The discomfort and frustration levels can go right off the charts on a TREO 650 learning curve, because everything that worked with the old phone and the Palm device that you were using yesterday, no longer works. Verizon gives you 15 days to make sure everything works or return it all and go back to where you were. On day three, I was ready to throw in the towel and take it all back, so I called the Verizon hotline for TREO 650, and discovered Justin. When was the last time you had someone from Verizon spend two hours on the phone, patiently working through every issue, every setting and weird software add-on you had in mind?
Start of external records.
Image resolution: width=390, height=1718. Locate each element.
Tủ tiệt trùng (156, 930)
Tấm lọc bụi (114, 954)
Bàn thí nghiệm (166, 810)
Just to make sure everything was working, Justin calls me the next day, and again, at five different times during that 15-day total-satisfaction-or-else period. Each time, Justin worked with me through the next issue and the next issue. Justin calls me! He remembers me and initiates the calls, because I asked him to "stay with me until we have everything working right." He even gives me his email along with the my Verizon case number and the name of his boss (Dan), just to make sure I don't have to break in a new person with taking care of my situation. That's a perfect example of total empowerment of an employee to earn customer trust. When trust is high, so are profits and churn is low.
I've contributed significantly to those billions of dollars in profits for Verizon over the years, and either they remembered that by looking at my customer record or Justin just happens to be a super customer service person. Our firm has had "cell phones" with one phone company since the days when you put something the size of a suitcase in the trunk of your Lincoln Continental to work as the receiver for the phone in the car. We've kept those same cell phone numbers all these years and it looks like we will be keeping Verizon another two years, or so.